Search the data for the word "Kini" and copy every line that contains it.
[Opening Records section]
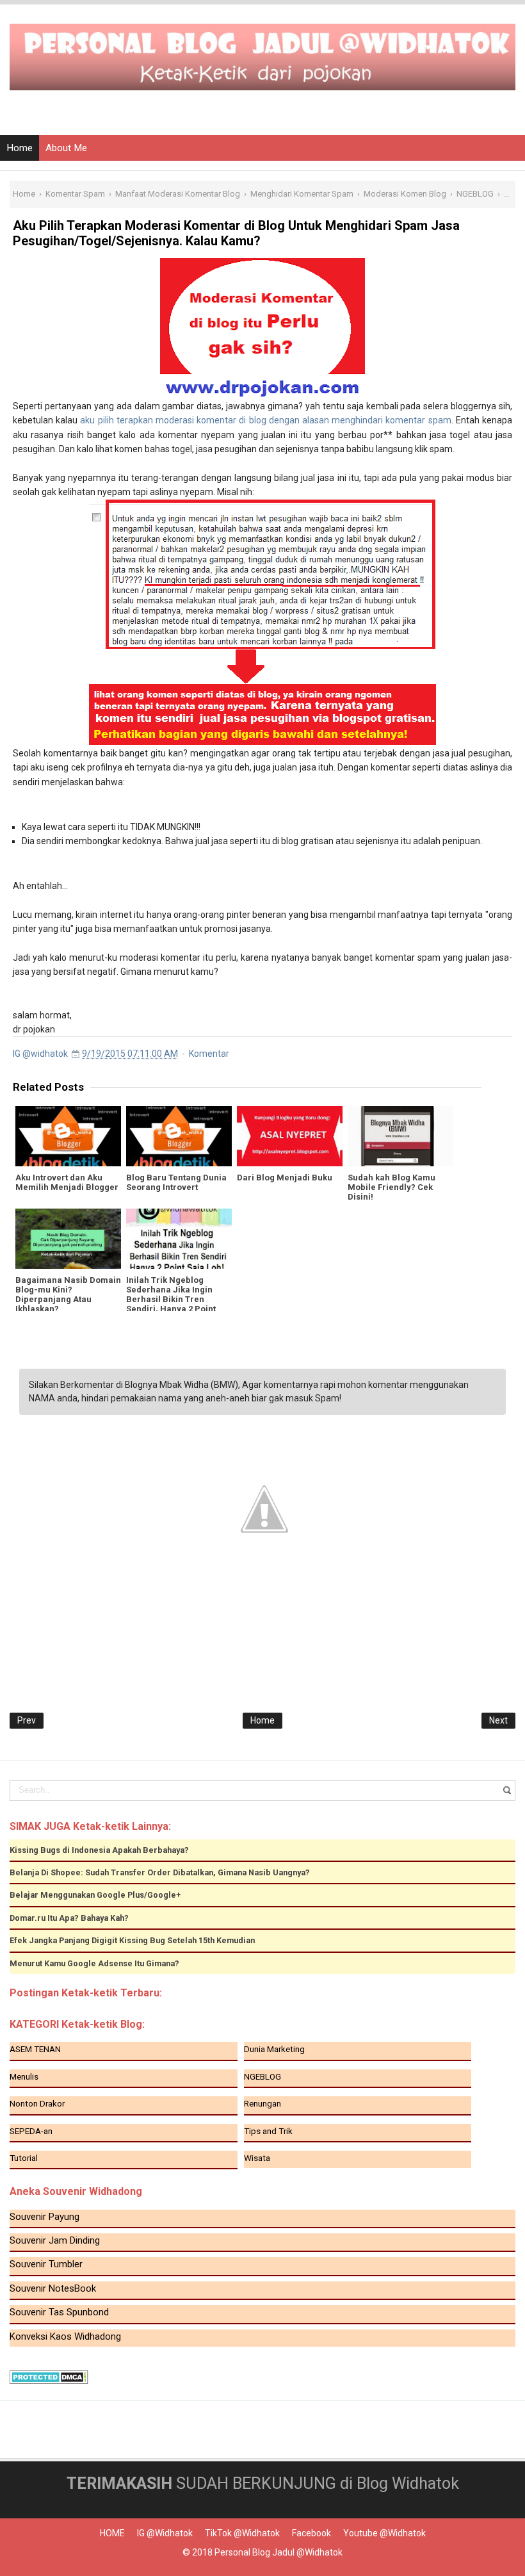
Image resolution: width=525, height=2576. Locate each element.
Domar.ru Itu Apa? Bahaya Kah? (69, 1918)
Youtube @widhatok (384, 2533)
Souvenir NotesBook (53, 2288)
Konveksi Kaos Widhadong (65, 2336)
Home (19, 148)
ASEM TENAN (35, 2049)
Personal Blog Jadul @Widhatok (278, 2552)
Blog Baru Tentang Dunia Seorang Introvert (176, 1182)
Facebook (311, 2533)
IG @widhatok (165, 2533)
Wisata (257, 2158)
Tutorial (24, 2158)
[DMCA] (49, 2376)
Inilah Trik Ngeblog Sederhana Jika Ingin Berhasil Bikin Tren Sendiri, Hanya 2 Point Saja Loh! (171, 1299)
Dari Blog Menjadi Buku (284, 1177)
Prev (26, 1720)
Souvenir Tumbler (46, 2264)
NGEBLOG (262, 2076)
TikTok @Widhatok (242, 2533)
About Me (66, 148)
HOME (112, 2533)
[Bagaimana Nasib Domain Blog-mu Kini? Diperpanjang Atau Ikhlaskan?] (68, 1239)
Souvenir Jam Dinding (55, 2240)
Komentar (209, 1053)
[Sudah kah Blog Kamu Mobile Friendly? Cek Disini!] (400, 1136)
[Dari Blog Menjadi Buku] (290, 1136)
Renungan (262, 2103)
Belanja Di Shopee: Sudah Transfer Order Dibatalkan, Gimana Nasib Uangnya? (160, 1872)
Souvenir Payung (44, 2216)
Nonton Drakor (37, 2103)
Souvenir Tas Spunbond (59, 2312)
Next (498, 1720)
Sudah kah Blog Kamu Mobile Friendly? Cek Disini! (391, 1187)
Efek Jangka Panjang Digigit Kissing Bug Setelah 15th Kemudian (132, 1940)
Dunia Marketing (274, 2049)
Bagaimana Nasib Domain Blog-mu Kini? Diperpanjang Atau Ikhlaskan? (68, 1294)
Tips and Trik (268, 2131)
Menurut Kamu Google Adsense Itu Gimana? (94, 1963)
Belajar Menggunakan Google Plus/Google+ (95, 1895)
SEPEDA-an (31, 2131)
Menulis (24, 2076)
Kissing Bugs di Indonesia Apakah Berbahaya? (99, 1850)
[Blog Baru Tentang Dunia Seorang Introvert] (179, 1136)
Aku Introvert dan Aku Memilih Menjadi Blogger (66, 1182)
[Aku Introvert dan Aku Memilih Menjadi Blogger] (68, 1136)
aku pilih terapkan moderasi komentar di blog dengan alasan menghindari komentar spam (265, 420)
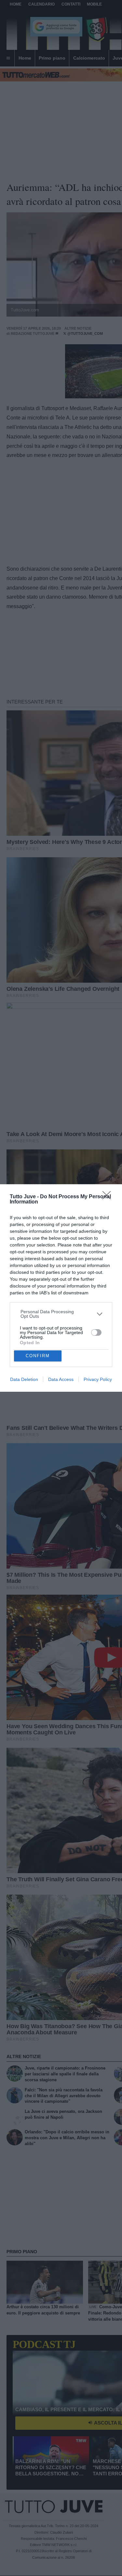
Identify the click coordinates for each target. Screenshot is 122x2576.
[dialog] (61, 1288)
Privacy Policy (98, 1379)
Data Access (61, 1379)
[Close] (108, 1197)
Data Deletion (24, 1379)
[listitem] (61, 1313)
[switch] (96, 1332)
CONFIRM (38, 1355)
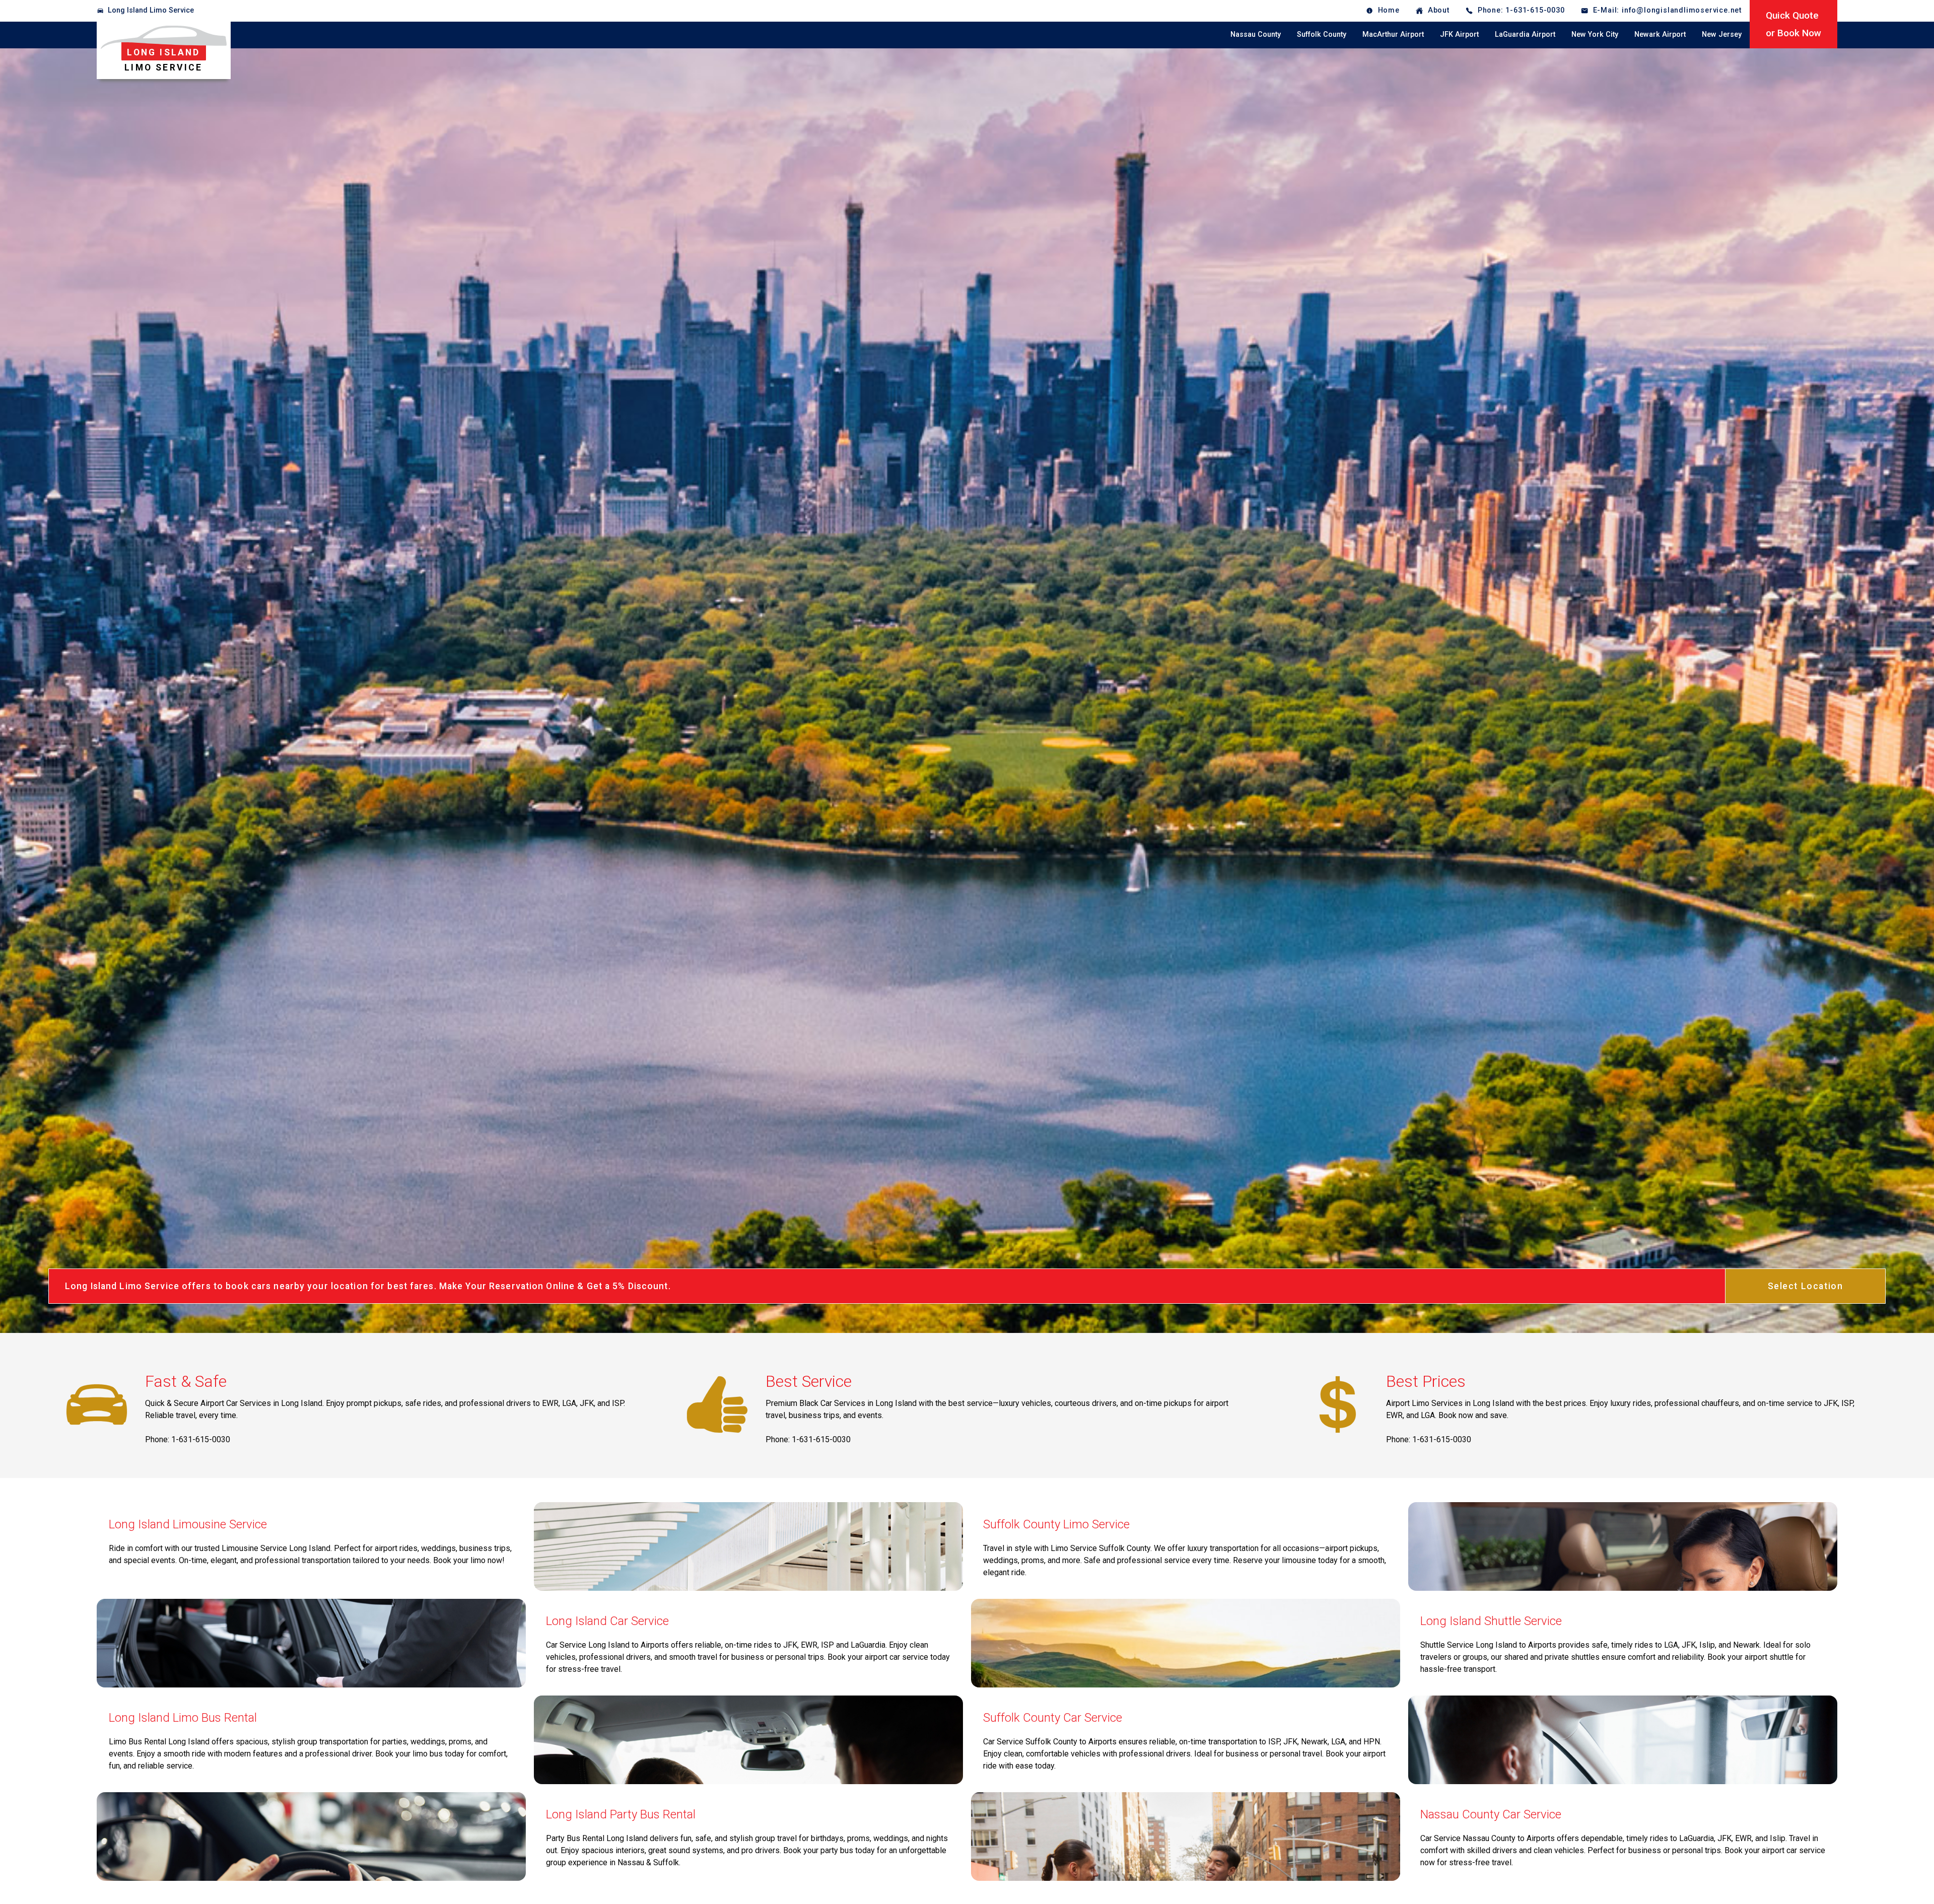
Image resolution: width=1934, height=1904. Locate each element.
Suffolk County (1321, 34)
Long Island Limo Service (151, 10)
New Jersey (1722, 34)
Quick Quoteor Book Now (1793, 24)
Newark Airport (1660, 34)
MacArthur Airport (1393, 34)
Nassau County (1255, 34)
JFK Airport (1459, 34)
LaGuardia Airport (1525, 34)
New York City (1594, 34)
[Closing Records section]
● Exercise solution
[Bagaimana Nasib Domain Blog-mu Kini? Diperpanjang Atau Ikhlaskan?] (68, 1239)
Bagaimana Nasib Domain Blog-mu Kini? Diperpanjang Atau Ikhlaskan? (68, 1294)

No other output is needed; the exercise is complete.